◆ **Task instructions**: Across the records that follow, count each line holding "trash", and write only the total.

◆ **Records shown**:
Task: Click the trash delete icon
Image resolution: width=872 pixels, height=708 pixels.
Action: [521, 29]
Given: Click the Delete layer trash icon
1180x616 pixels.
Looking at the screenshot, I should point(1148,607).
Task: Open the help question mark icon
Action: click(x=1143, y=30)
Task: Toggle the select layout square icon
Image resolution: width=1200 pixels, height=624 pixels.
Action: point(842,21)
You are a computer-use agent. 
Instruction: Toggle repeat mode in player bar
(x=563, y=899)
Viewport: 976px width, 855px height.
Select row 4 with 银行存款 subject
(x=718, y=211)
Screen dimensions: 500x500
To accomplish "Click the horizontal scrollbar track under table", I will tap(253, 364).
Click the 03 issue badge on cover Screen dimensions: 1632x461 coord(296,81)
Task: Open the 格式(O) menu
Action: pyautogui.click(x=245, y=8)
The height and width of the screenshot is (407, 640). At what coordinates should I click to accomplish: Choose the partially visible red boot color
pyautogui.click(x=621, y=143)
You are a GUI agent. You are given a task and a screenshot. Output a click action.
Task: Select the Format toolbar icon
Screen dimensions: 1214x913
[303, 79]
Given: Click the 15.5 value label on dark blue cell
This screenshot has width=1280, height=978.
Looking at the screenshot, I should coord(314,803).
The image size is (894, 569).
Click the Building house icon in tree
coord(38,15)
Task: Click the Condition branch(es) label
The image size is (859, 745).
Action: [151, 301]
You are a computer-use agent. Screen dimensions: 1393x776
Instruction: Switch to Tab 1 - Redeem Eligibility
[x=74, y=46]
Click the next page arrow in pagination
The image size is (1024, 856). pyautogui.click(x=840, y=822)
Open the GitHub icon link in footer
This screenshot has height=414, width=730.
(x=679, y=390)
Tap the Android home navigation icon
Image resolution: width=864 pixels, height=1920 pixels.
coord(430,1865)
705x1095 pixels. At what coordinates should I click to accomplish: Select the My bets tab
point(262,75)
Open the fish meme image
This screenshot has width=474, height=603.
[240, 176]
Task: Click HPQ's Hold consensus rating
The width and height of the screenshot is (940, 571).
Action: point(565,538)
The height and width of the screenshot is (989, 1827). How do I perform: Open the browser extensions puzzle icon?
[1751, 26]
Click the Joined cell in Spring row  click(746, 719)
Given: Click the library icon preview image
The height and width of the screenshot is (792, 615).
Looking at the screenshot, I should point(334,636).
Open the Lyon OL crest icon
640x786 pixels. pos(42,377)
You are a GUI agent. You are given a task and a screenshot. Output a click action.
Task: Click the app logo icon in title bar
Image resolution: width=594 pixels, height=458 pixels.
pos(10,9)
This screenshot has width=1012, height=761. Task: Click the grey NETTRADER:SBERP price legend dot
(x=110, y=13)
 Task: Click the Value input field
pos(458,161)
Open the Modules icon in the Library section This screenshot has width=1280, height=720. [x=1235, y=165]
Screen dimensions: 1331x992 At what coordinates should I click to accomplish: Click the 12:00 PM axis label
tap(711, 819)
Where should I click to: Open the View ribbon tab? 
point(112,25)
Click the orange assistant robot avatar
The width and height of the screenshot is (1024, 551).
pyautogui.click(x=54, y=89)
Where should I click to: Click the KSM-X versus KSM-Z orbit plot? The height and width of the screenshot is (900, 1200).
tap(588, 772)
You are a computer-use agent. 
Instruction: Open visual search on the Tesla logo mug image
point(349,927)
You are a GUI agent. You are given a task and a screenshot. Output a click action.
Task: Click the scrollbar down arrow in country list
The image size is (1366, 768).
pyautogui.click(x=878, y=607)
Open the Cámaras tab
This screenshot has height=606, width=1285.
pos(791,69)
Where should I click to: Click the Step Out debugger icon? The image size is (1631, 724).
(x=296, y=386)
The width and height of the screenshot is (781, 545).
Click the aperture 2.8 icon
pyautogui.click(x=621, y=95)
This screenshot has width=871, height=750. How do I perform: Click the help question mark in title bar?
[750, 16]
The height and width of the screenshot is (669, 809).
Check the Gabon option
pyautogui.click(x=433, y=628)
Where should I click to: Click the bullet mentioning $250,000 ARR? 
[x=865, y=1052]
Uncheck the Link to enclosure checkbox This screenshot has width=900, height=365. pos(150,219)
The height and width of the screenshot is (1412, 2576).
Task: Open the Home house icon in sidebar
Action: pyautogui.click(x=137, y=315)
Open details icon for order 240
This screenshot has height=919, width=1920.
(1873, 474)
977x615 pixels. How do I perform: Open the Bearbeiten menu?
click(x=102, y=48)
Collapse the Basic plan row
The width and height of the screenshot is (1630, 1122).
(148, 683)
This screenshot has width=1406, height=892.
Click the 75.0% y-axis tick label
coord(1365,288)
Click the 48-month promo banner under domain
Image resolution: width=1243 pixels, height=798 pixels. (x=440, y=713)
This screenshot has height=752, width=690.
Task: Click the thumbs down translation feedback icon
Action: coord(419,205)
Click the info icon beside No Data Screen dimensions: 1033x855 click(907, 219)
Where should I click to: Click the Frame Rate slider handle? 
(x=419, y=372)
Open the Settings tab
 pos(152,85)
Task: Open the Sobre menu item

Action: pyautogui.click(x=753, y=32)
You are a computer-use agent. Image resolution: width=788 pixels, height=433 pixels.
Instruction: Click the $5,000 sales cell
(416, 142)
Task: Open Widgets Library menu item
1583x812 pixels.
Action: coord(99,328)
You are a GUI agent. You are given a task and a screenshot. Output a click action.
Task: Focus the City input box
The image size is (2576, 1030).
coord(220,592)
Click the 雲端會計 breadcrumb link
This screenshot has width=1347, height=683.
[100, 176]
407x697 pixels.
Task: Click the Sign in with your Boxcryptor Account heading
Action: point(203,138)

◆ **Solution to this exercise**: 2